Perhaps that's why I was so surprised to learn on my trip to Sorata last weekend that the twenty-six year old UAC-CP Agronomy graduate always wanted to be a military man. But bad behavior and heavy drinking, he explained, got him kicked out of the military. His family, particularly his father, was so disappointed by this that they disowned him. "I was the black sheep of the family," he said.

UAC-CP Reinaldo Mendoza Segovia, the son of an illiterate mother and a father who studied until the 5th grade, is the first of his family to graduate from college. He hopes to get a scholarship to earn a master's degree.

Reinaldo was raised in the community of Rio Negro in the South Yungas and, after being kicked out of the military, was taken in by an aunt who told him about the UAC-CP. A friend of Sr. Damon's, Reinaldo's aunt convinced Sister to allow him to take the entrance exam--even though he was late to register. He passed the test and in 2003, by process of elimination, chose to study in the College's Agronomy Department.

At the UAC-CP Reinaldo fell into some of the same problems he had in the military. His first year, he said, he was called to the main office many times to talk to Sr. Damon. "She was like my mom," he explained. She knew Reinaldo's situation with his family, she knew money was scarce. "She would ask me, 'Why do you drink? Why are you acting out? Is it because you don't have money?"
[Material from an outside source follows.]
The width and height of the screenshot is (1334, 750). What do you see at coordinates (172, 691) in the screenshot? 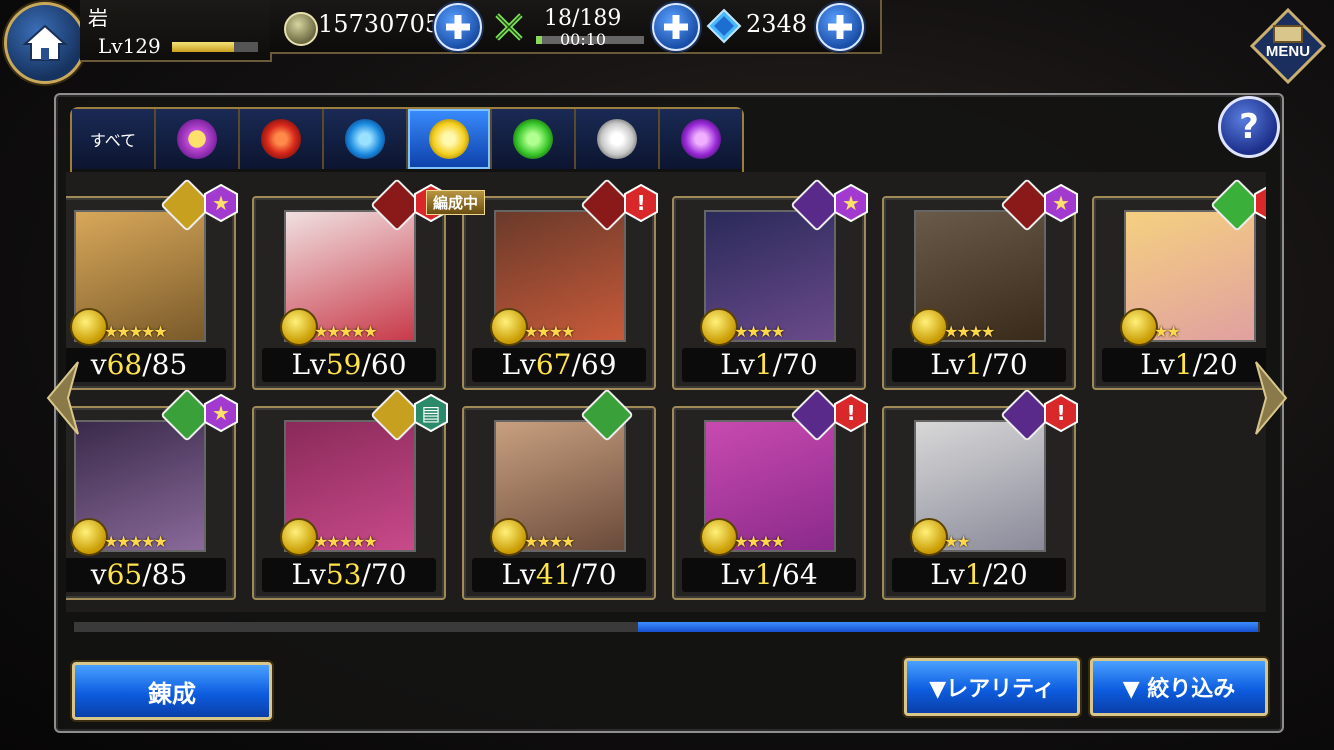
I see `refine-button: 錬成` at bounding box center [172, 691].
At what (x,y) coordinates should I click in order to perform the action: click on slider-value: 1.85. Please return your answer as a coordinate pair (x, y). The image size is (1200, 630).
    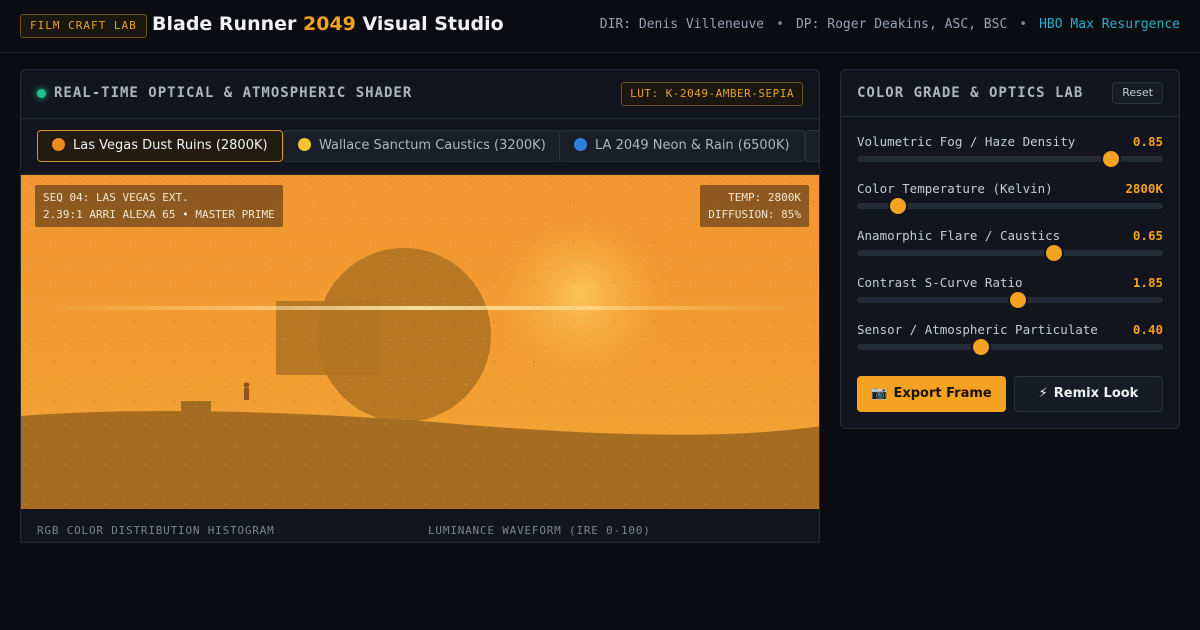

He didn't change his behavior overnight, he admitted. It was a series of conversations with Sr. Damon, a year-long "punishment" of physical labor in Coroico Viejo (that he was later paid for), and the support of two special classmates that Reinaldo attributes to finally helping steer his life in a different direction.

Reinaldo's sister helps him get ready before his graduation ceremony at the Catholic University in La Paz last November. He now has a relationship with his three siblings and his father. His mother died when he was a child.

Sr. Damon, perhaps worried that his poor behavior was attributed to the lack of financial and emotional support received from his family, offered Reinaldo a scholarship. But he refused. "I'm a very proud person. My pride is one of the most important things," he said. "I didn't want to just be given a scholarship, I wanted to earn it."

While he studied harder to improve his grades, he also worked every weekend harvesting coca for 25 Bolivianos ($3 US) a day. It was enough, he said, to barely survive--to eat each week. But his hard work paid off--his second year at the UAC-CP he was awarded a scholarship sponsored by Carmen Pampa Fund based on academic merit and need. A scholarship, he said, that allowed him to focus on his studies and, ultimately, obtain his undergraduate degree.

Though the central office for Ayuda en Acción is located in Sorata, Reinaldo spends most of his time working in communities located about 2-3 hrs. away. He said he arrives on foot or motorcycle, rain or shine.

In July 2008 Reinaldo defended his thesis (check out Hugh's July 17th blog posting) and the following week was offered a job with CARITAS in Sorata. He was contracted to work the first six months on a humanitarian assistance program and an agricultural replantation project. Specifically, he worked to help families in communities that had suffered hardships from natural disasters. "We are present with families when disaster (flooding, hail damage, etc) happens and we are there when it's over to help them replant their crops," he explained.

During his first six months, Reinaldo worked in 35 communities. "It was really hard work," he said. "But it was beautiful to be able to help out families most in need; who are many times left without homes, without anything."

Well-respected as a professional in the community, Reinaldo is still the same goofy guy as always. Between me, Reinaldo, and our audience, the laughs had with the monkey mask were well worth the 1 Boliviano.

In November, Reinaldo was named the coordinator of a production project with Ayuda en Acción (an NGO-based in Spain that is managed by CARITAS). He works with the production of fruit trees in the area and the recent construction a nursery for a reforestation project. He also works in several small, Aymaran communities that are training women to raise chickens and guinea pigs for both household consumption and sale.

"I feel so much love and care for these people," he said. "...and that is why I work for them." When I commented that it appears that he likes his work, Reinaldo let out a "Aaah!" and then in a rare moment of seeing his serious side, he turned to look at me, smiled, and said, "Me ENCANTA mi trabajo!" ...I LOVE my job!

During my near 45 minute interview with Reinaldo, he recalled that perhaps the best message he received from Sr. Damon was one that caused him to reflect on the type of person he wanted to become. "Sr. Damon always told me, 'Look at yourself in the mirror. And ask yourself, 'Do you like what you see?'"

Today, Reinaldo Mendoza doesn't see the troubled young man he used to be. In fact, today he not only likes what he sees in the mirror, he's proud of it. He should be.